*** PROVIDED DATA

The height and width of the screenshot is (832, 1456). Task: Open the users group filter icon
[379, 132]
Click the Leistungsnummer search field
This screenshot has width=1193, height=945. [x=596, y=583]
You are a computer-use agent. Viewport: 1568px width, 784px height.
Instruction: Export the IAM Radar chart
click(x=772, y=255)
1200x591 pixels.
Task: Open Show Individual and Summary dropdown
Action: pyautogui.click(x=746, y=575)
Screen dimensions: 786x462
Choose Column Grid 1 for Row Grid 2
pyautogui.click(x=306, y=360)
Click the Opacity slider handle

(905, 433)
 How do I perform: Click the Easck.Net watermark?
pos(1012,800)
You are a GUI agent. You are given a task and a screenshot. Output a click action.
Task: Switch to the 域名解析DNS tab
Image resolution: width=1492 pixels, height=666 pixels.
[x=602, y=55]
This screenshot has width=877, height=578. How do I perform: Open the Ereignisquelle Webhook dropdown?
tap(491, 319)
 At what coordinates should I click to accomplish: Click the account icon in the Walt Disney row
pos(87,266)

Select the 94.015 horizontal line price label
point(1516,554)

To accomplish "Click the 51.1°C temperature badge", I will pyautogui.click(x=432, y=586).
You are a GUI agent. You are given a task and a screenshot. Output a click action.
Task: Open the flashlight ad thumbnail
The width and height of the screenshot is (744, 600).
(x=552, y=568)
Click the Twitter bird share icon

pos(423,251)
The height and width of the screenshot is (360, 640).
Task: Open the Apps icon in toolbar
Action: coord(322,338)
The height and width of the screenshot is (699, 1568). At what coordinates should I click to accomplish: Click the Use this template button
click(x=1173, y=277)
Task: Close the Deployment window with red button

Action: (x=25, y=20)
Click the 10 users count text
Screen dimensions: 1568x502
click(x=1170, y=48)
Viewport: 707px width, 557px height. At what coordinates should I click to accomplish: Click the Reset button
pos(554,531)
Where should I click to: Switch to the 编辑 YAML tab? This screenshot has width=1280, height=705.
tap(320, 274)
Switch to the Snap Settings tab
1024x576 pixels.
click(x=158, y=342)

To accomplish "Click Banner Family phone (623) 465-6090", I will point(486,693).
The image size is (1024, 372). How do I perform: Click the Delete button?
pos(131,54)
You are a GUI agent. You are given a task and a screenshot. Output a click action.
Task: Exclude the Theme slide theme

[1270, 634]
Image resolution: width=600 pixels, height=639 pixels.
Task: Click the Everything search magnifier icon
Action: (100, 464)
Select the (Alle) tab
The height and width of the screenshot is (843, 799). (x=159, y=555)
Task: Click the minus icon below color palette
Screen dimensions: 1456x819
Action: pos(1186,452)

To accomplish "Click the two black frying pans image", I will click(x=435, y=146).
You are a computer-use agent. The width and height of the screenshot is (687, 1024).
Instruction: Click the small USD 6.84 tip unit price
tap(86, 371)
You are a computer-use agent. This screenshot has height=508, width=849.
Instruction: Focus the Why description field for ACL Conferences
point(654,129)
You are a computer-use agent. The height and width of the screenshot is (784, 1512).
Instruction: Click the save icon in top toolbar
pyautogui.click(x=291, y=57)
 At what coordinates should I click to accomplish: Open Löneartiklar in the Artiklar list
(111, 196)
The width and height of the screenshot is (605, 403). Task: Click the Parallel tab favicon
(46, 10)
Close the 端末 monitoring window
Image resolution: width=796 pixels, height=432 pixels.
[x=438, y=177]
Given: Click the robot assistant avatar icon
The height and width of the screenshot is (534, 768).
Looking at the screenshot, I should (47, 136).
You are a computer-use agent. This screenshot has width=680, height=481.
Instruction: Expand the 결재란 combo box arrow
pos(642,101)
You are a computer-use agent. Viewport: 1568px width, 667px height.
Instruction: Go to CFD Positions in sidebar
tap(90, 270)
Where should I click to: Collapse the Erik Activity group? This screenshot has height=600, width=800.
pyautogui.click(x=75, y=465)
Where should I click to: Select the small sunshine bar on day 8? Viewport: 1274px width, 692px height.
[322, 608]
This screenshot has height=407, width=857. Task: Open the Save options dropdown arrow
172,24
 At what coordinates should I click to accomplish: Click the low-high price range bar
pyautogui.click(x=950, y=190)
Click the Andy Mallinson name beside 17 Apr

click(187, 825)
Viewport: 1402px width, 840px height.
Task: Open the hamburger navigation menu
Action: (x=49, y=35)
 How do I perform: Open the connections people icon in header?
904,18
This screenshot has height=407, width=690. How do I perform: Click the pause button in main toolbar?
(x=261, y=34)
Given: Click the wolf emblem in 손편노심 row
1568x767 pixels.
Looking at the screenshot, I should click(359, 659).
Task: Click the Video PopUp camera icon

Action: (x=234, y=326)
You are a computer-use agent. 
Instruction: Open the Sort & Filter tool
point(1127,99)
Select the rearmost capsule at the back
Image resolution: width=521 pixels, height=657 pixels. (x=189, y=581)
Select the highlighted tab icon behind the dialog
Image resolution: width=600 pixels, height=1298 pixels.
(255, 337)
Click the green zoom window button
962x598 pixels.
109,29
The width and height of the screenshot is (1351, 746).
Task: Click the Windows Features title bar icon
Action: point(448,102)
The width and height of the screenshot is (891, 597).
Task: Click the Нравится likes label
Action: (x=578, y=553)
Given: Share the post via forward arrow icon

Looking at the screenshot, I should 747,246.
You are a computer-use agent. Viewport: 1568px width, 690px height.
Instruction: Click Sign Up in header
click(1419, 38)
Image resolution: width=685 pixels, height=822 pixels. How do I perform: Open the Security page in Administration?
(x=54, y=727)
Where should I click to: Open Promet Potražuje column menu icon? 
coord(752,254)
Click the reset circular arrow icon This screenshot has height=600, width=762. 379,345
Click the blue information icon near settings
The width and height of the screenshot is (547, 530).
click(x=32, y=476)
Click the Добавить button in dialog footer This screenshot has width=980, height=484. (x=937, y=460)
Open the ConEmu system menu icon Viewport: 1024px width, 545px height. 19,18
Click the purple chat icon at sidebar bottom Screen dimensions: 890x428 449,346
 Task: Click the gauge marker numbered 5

******

■ **TASK DIRECTIONS**
Copy exactly. Start at the line containing "Click the blue information icon near settings" and continue through the last line of the records.

■ **FINISHED EXERCISE**
Click the blue information icon near settings
The width and height of the screenshot is (547, 530).
click(x=32, y=476)
Click the Добавить button in dialog footer This screenshot has width=980, height=484. (x=937, y=460)
Open the ConEmu system menu icon Viewport: 1024px width, 545px height. 19,18
Click the purple chat icon at sidebar bottom Screen dimensions: 890x428 449,346
 Task: Click the gauge marker numbered 5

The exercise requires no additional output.